## Activity
After locating the line with "ゴミ袋 120L 半透明" in the data that follows, return it and every later line exactly, up to and including the line with "ゴミ袋 70L 半透明".

## Provided information
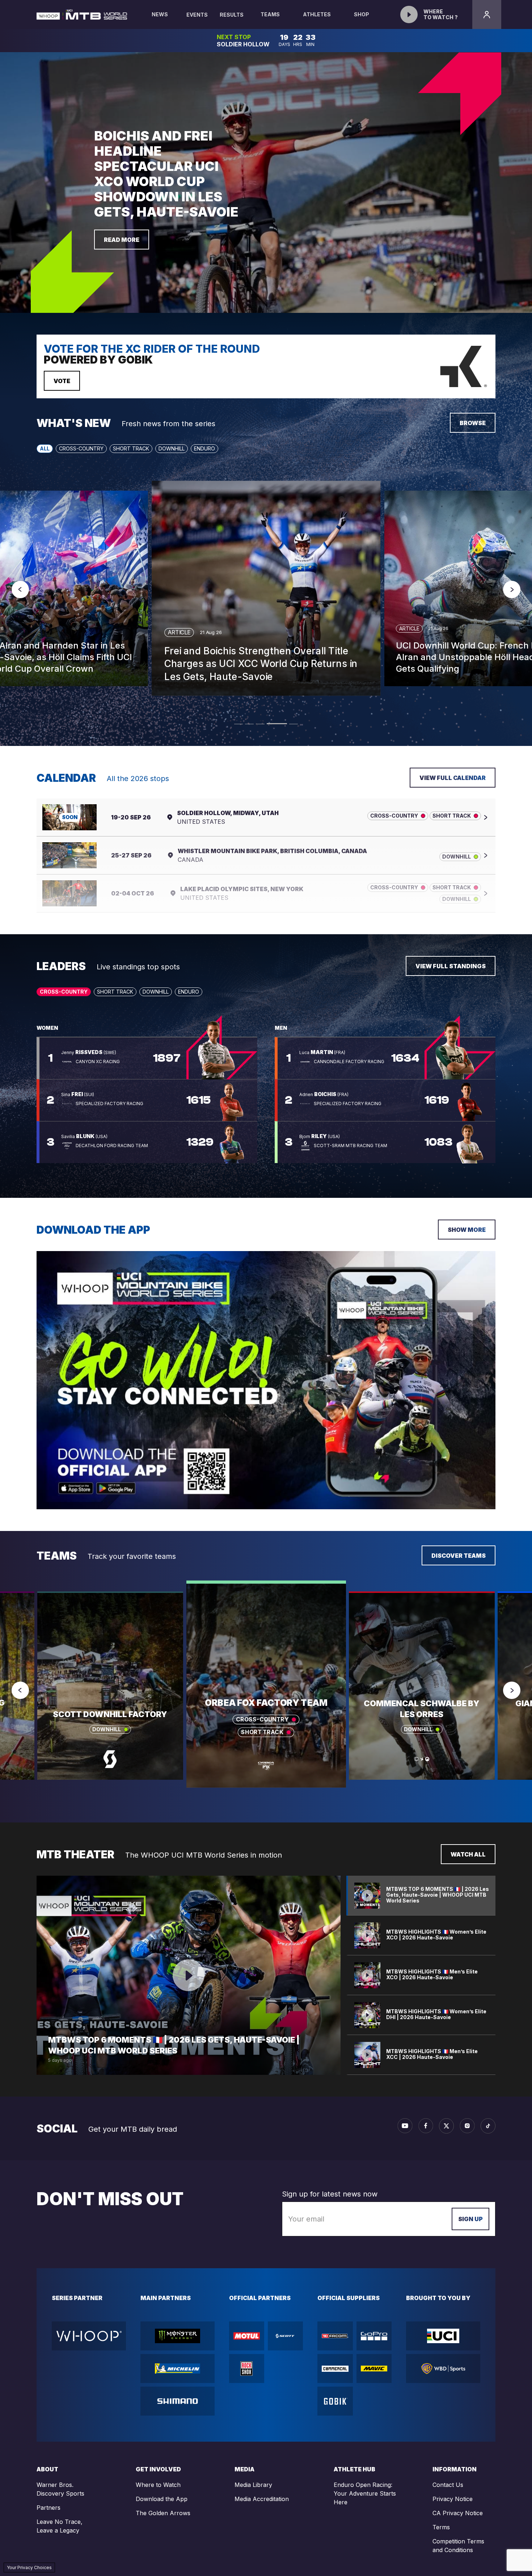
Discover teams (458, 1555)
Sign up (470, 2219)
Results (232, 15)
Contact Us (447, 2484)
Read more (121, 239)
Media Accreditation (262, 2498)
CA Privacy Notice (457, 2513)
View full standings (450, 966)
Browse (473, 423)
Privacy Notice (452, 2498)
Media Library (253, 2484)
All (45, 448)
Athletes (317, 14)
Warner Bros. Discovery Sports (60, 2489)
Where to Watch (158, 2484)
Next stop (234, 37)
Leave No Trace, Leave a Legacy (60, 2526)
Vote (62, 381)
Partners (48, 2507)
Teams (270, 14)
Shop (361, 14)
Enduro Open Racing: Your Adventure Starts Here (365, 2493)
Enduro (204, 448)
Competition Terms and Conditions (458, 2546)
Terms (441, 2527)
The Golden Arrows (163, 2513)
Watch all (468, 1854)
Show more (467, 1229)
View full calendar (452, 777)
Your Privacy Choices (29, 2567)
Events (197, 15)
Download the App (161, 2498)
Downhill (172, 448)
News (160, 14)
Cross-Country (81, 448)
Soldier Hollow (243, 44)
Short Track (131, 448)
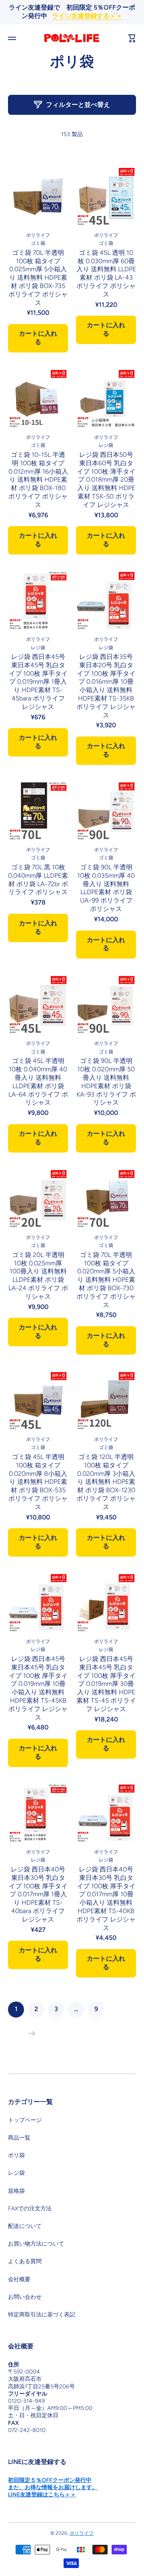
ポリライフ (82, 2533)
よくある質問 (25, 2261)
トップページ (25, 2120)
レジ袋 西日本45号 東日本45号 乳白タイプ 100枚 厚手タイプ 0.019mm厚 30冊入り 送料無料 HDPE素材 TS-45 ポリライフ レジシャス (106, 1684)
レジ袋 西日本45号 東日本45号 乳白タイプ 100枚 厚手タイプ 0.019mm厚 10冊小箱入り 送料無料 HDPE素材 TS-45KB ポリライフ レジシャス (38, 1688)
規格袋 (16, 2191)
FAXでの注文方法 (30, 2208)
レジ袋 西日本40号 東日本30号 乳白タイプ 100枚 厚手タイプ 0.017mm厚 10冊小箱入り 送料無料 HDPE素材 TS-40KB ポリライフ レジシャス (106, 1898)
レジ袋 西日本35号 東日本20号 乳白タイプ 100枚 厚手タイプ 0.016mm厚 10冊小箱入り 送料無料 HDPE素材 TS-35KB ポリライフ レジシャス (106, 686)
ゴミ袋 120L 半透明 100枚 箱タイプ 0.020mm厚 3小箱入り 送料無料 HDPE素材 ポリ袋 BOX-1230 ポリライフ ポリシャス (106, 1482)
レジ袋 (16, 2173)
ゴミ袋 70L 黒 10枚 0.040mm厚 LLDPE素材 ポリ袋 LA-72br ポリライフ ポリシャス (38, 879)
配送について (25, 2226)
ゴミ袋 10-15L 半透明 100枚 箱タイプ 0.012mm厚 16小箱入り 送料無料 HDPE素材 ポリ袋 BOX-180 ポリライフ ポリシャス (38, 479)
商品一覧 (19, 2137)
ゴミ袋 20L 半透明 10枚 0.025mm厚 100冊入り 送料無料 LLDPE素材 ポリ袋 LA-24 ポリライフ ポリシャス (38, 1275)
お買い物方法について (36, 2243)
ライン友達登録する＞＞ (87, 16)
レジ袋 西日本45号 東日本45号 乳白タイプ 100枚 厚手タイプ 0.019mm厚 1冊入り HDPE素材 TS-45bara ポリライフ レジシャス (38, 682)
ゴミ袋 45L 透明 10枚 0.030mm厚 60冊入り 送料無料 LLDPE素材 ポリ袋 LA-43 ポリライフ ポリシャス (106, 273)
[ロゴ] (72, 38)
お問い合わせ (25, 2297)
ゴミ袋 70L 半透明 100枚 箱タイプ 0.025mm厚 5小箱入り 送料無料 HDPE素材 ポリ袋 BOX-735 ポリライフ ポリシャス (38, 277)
==
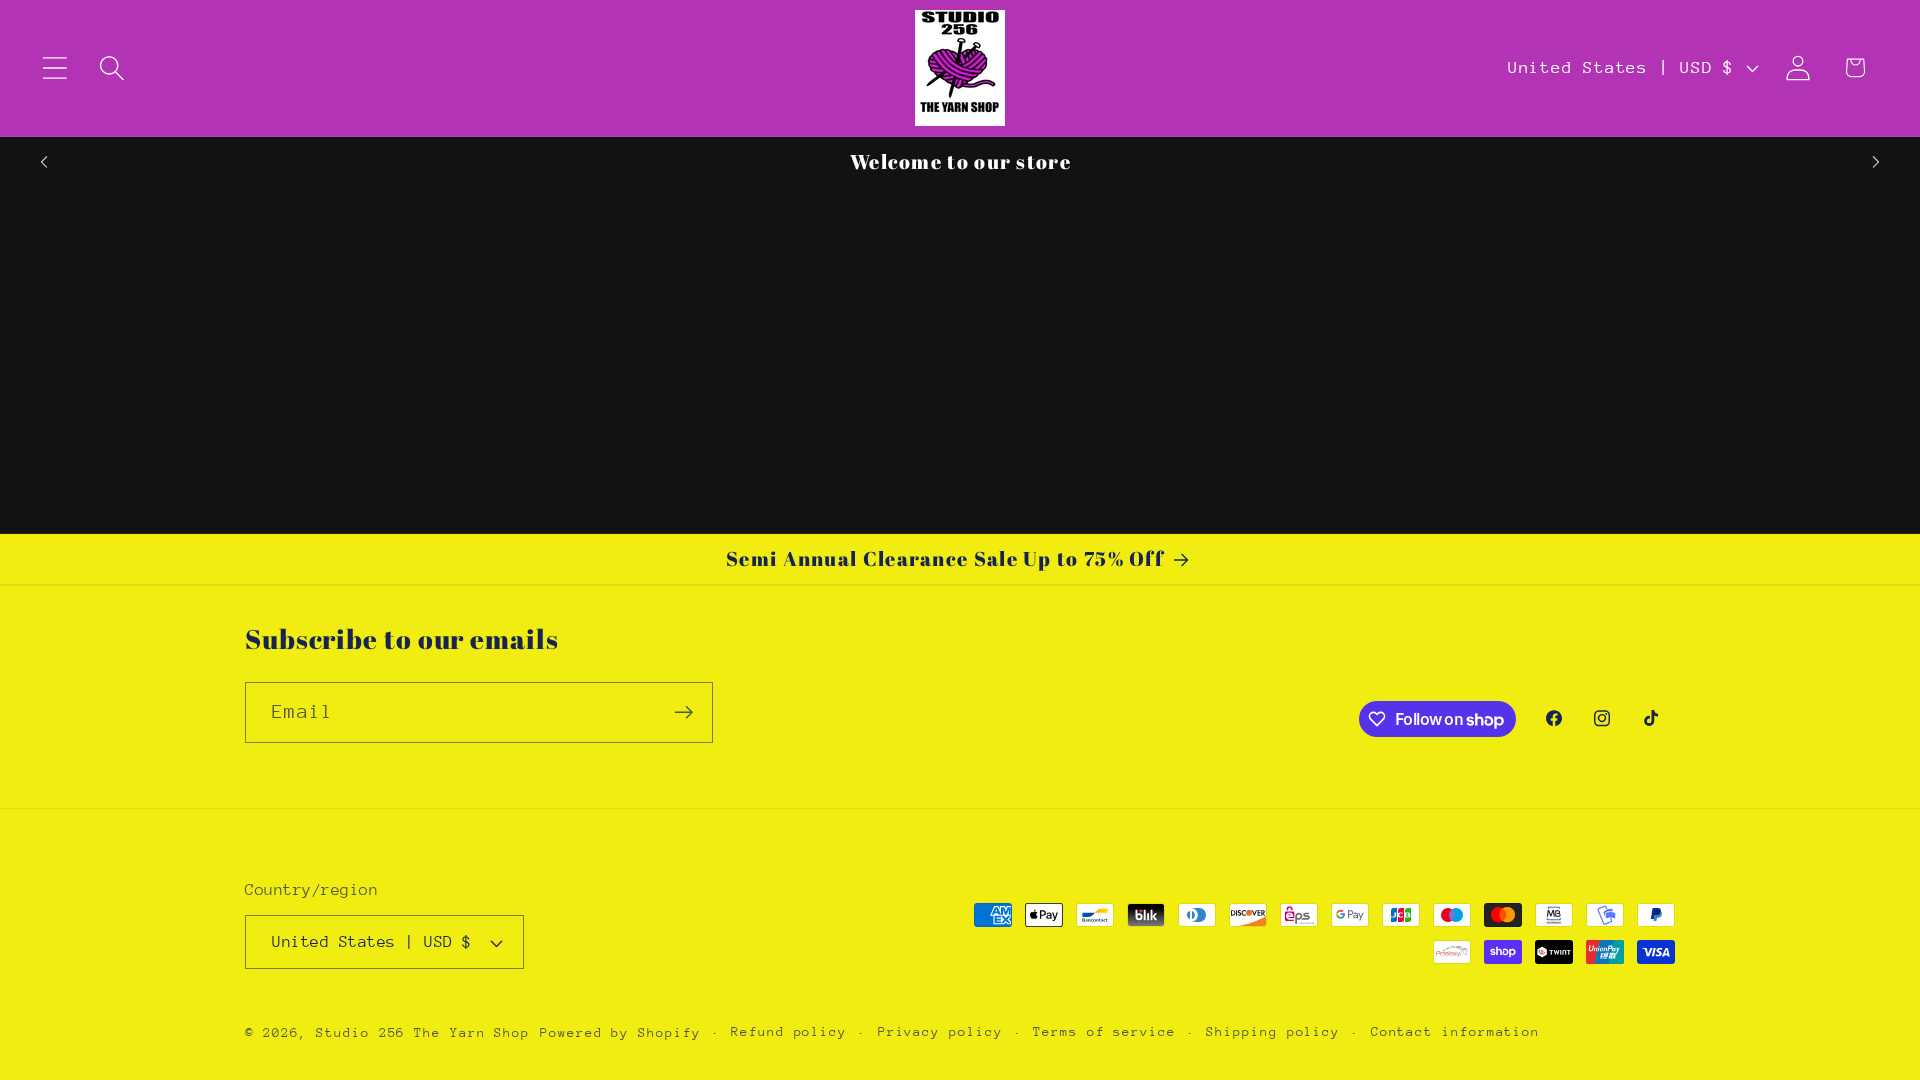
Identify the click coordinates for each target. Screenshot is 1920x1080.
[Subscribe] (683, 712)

## Answer for the task
ゴミ袋 120L 半透明 100枚 箱タイプ 0.020mm厚 3小箱入り 送料無料 HDPE素材 ポリ袋 BOX-1230 ポリライフ ポリシャス (106, 1482)
レジ袋 (16, 2173)
ゴミ袋 70L 黒 10枚 0.040mm厚 LLDPE素材 ポリ袋 LA-72br ポリライフ ポリシャス (38, 879)
配送について (25, 2226)
ゴミ袋 10-15L 半透明 100枚 箱タイプ 0.012mm厚 16小箱入り 送料無料 HDPE素材 ポリ袋 BOX-180 ポリライフ ポリシャス (38, 479)
商品一覧 (19, 2137)
ゴミ袋 20L 半透明 10枚 0.025mm厚 100冊入り 送料無料 LLDPE素材 ポリ袋 LA-24 ポリライフ ポリシャス (38, 1275)
お買い物方法について (36, 2243)
ライン友達登録する＞＞ (87, 16)
レジ袋 西日本45号 東日本45号 乳白タイプ 100枚 厚手タイプ 0.019mm厚 1冊入り HDPE素材 TS-45bara ポリライフ レジシャス (38, 682)
ゴミ袋 45L 透明 10枚 0.030mm厚 60冊入り 送料無料 LLDPE素材 ポリ袋 LA-43 ポリライフ ポリシャス (106, 273)
[ロゴ] (72, 38)
お問い合わせ (25, 2297)
ゴミ袋 70L 半透明 100枚 箱タイプ 0.025mm厚 5小箱入り 送料無料 HDPE素材 ポリ袋 BOX-735 ポリライフ ポリシャス (38, 277)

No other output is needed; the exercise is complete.